Transcript
A (0:00)
So Anthropic, the leading AI lab behind Claude, has just released the next edition of their Economic Index report. They have analyzed millions of real conversations with Claude to map exactly where AI is augmenting human work today and where it isn't. I'm with Peter McCrory, who is the head of economics at Anthropic, and he's the one who led this research. I think it's the best empirical window we have into how AI could be sharing, shaping work right now. So, Peter, thank you so much for breaking away from your computer and joining us today.
B (0:36)
It's a privilege to be here and so glad to be able to share this work with the world and all of the underlying data, which, I mean, I'll talk about, but everything that we do is based on open source data. So we hope that others will join us in making sense of what's on the horizon.
A (0:51)
You know, that is such an important point because in this moment of the investment boom and the prospect of artificial intelligence really changing the way we live, the quality of data I found has been really, really poor. It's sort of scuttlebutt and, you know, survey a few mates and slap a logo on it and change the way the market thinks. So when you get data from, you know, Anthropic or Epoch or others, it's really good to be able to hold onto it. Your data shows something quite striking, which is two completely different use patterns emerging at the same time. So if you're using Claude, you can do it like most of us do through the chat interface.
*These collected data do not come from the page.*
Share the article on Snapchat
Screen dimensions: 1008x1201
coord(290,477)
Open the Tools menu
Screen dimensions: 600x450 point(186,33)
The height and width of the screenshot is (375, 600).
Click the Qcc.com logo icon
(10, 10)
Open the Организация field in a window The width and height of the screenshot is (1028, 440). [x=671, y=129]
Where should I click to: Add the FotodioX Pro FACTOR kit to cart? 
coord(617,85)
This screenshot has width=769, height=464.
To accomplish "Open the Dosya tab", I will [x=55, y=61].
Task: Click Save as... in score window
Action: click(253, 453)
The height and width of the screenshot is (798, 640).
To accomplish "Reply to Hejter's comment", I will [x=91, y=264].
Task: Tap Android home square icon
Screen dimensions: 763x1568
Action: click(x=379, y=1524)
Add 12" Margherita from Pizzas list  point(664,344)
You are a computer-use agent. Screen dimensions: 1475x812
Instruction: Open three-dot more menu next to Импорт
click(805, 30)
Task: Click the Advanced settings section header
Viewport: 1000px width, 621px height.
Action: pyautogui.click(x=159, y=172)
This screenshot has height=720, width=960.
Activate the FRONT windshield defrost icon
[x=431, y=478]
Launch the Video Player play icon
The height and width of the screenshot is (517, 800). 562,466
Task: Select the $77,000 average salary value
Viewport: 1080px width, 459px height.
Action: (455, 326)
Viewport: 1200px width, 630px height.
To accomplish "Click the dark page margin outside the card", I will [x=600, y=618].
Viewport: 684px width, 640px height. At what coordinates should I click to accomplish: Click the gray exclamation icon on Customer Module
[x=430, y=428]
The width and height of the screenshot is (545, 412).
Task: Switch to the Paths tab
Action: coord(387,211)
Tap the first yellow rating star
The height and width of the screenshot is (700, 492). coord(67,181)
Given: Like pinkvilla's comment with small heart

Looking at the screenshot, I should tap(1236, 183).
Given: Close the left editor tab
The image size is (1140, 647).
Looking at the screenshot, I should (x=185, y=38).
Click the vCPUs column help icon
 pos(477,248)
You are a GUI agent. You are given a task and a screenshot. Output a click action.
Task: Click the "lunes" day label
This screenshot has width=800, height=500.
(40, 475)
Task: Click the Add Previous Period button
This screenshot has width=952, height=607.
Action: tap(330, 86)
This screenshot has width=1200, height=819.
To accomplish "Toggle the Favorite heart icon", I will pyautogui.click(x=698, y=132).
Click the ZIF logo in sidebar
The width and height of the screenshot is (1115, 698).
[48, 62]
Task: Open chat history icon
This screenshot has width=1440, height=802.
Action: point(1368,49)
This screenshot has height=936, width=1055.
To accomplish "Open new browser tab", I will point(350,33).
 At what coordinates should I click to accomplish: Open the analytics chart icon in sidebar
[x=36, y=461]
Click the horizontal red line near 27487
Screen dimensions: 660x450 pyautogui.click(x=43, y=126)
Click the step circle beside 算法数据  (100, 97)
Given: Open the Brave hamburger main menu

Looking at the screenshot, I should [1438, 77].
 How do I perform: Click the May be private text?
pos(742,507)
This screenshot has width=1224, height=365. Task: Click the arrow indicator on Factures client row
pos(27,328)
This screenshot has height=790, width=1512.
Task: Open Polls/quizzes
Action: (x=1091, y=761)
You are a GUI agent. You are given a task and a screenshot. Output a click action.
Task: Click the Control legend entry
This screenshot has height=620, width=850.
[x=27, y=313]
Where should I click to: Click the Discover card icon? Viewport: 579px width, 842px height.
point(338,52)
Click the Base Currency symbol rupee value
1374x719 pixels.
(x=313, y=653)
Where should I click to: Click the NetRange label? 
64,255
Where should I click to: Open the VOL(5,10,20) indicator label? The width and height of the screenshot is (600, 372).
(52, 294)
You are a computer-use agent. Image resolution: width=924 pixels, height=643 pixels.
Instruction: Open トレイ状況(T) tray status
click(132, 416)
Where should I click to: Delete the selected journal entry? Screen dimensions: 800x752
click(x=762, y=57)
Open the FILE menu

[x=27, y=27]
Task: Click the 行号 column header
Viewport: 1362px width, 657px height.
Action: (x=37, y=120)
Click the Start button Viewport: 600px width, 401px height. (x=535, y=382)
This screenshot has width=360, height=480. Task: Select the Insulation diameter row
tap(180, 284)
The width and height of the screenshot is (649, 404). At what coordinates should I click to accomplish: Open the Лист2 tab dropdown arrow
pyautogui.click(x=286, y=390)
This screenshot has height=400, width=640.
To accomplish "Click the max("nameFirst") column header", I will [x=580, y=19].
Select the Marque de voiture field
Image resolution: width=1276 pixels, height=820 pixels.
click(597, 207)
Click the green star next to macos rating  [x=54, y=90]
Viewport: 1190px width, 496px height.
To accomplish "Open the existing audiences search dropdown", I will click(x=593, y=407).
You know, tippity tappity, tippity, Claude goes away and thinks and comes back with an answer. Or you can use it through the API, which is a programming interface, which means that perhaps you're accessing it through another piece of software, maybe one that you have written, or more likely your IT department has written. So what I found really interesting is I think your previous report showed as well that use cases through the API are about 75% in what you call automation of tasks, but they have lower success rates. Whereas if you look at the interactions on Claude, AI, the task mix is much more around augmentation, but it's also likely to result in more success. So these aren't just two channels, they're two different stories about how AI integrates into the workplace and the future of work. Which one is more indicative of what the future is?
B (2:29)
That's a really great question. And I think of this in one of two ways. One, broadly speaking, the usage patterns on CLAUDE AI, which is this sort of chatbot interaction, do at a high level look very similar to the API deployment. So dominant usage for coding related tasks, as well as sort of the other overrepresented categories with a little bit more tilt toward programmatic deployment when businesses choose to embed claude's capabilities. So high level, I tend to see these as both capturing where are capabilities strongest and where are they providing economic value. Whether that's through sort of iterative back and forth with a user through the chat window or through the API deployment. But to your point, so much of the, and this was a point that we made in our last report, is so much of the labor market and productivity implications of this technology, much like past technologies, will hinge on how businesses choose to embed and deploy the tool. And so the sharp increase, relative increase in automated use, where CLAUDE is given a straightforward directive and expected to produce an output that feeds directly into a service that's provided to a consumer or some internal business operation, is where I think the productivity effects will begin to materialize. This sort of matches sort of the historical pattern of general purpose technologies where businesses need to figure out how to maybe even embed the capability in invisible ways. So the analogy that I use is with electricity. When I go to a coffee shop and I order a latte, I don't often think, except, except in this conversation, don't often think about the power of the electricity that's required to provide this service, that that general purpose technology is invisible to me. And it will take time for businesses to figure out what those use cases are. The CLAUDE AI usage patterns might be an early window into what's on the horizon. So early adopters use the chat bot to complete very sophisticated tasks. Through multi turn interactions, businesses learn that there's immense economic value there should they be able to provide the right contextual information. And then over time that gets embedded in business workflows.